== Document segment

Another issue is that the promiscuous males could loose their regular partners, who prefer to find a more faithful man.
However, in spite of all of that, more sex generally produces more offspring.

New positive drivers that will lead to more children:
1: Following a religious organisation that discourages contraception and abortion. Perhaps the success of science in developing contraceptives will lead to a less scientific and more religious species.
2: Strong desire to have children. In the past, from an evolutionary point of view, it was very important to be able to attract a mate, have a desire to have sex and then the desire to look after the child when he arrived. Now there is a new issue, there needs to be a desire to have children, which clearly related to the desire to look after them once they have arrived, but they are distinct.
New negative drivers that will lead to fewer children:
1: Ambition in women to succeed in the world at the cost of having fewer children. A woman who doesn't want a career but just wants to start having lots of babies will clearly be more successful from an evolutionary point of view. In the past when there was more of a risk of starvation, the more worldly mothers could help provide better for her kids. Now with very high survival rates, having the kids in the first place is the key issue.
2: The alpha male types who never want to settle down, at least partially motivated by the fact that they have a constant supply of available females. In the past such men would have many offspring, even if they didn't stick round long enough to look after many of them. However, now with reliable contraception, the man who wants to settle down young have have lots of kids has an evolutionary advantage.

====
== Supplied entries

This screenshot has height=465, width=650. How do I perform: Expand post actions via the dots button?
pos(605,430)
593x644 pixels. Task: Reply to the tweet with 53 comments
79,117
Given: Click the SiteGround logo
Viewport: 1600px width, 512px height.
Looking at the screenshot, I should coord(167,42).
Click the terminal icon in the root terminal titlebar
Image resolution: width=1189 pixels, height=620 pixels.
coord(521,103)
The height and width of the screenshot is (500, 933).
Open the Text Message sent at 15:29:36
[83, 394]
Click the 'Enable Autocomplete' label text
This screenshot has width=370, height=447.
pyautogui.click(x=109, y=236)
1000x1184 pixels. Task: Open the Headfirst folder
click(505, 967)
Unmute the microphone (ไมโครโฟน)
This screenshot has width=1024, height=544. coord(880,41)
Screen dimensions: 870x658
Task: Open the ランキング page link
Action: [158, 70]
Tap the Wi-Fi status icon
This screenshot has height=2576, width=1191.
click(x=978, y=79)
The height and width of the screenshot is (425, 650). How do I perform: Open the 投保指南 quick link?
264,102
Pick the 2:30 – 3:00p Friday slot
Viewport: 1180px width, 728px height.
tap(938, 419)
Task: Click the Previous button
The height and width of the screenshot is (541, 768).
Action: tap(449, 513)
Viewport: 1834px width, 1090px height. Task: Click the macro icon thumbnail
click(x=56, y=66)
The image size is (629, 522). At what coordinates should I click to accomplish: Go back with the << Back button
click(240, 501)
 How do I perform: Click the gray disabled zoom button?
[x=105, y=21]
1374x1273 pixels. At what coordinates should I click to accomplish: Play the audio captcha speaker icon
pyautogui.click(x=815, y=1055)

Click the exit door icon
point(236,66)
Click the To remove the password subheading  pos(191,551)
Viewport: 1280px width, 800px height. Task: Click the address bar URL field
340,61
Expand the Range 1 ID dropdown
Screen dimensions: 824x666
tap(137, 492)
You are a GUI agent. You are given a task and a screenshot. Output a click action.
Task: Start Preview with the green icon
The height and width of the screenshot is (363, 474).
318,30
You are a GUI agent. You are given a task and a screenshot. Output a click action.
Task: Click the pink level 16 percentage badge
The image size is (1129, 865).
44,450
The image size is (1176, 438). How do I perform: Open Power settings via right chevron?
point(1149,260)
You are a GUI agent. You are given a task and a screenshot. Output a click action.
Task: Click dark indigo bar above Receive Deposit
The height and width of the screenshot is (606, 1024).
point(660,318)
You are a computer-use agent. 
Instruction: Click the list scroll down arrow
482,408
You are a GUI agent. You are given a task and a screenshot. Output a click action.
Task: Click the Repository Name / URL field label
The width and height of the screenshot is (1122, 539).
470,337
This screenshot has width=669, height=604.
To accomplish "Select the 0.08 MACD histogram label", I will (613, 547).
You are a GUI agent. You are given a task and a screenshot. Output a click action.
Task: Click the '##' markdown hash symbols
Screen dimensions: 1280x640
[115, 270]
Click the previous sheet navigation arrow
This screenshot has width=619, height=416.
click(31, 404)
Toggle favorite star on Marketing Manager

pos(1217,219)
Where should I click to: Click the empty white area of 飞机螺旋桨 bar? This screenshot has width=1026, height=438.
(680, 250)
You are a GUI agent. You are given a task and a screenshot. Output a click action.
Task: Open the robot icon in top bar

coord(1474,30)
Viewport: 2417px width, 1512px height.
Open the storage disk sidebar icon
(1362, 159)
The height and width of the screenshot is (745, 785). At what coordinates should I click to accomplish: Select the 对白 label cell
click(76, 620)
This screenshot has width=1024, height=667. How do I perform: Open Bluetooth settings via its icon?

====

Actions to take:
• 1. Decide whether each statement agrees with the text on evolutionary drivers of family size. Answer yes or no for each, and quote the words of the text that decide it.
(a) The text lists following a religious organisation that discourages contraception as something that will lead to more children.
(b) According to the text, worldly mothers in the past were less able to provide for their kids.
(c) The text states that more sex generally produces fewer offspring.
• 2. Write the next part of the text on evolutionary drivers of family size, carrying on from its final sentence.

Results:
• 1.
(a) Yes: "Following a religious organisation that discourages contraception and abortion."
(b) No: "the more worldly mothers could help provide better for her kids."
(c) No: "more sex generally produces more offspring."

• 2.
All of this is not just going to affect humanity in the future. To a certain extent, the effects have been seen already. For example in Northern Ireland, we saw a growth of the catholic population relative to the protestants at least in part due to the catholic prohibition on contraception.
Whether religiousness is down to nurture or nature, we can indeed witness that people who observe a rule that forbids the use of contraception have an evolutionary advantage.
We may well see population growth taking off once again as over the next few generations there will be a growth in the desire of people to have children because those who want to have children have a new evolutionary advantage.
On the other hand, the desire to look after children once they arrive is possibly now less important than it was previously, since in wealthy countries at least, social services often step in to look after children that have been neglected by their parents.
Take Oprah as an example. She is successful in so many different ways. She is intelligent, articulate, charismatic, hard-working, generous and is clearly very good at running a business. But from an evolutionary point of view she is a complete failure. She has no kids. Thus, alas, her fine genes won't be passed onto the next generation.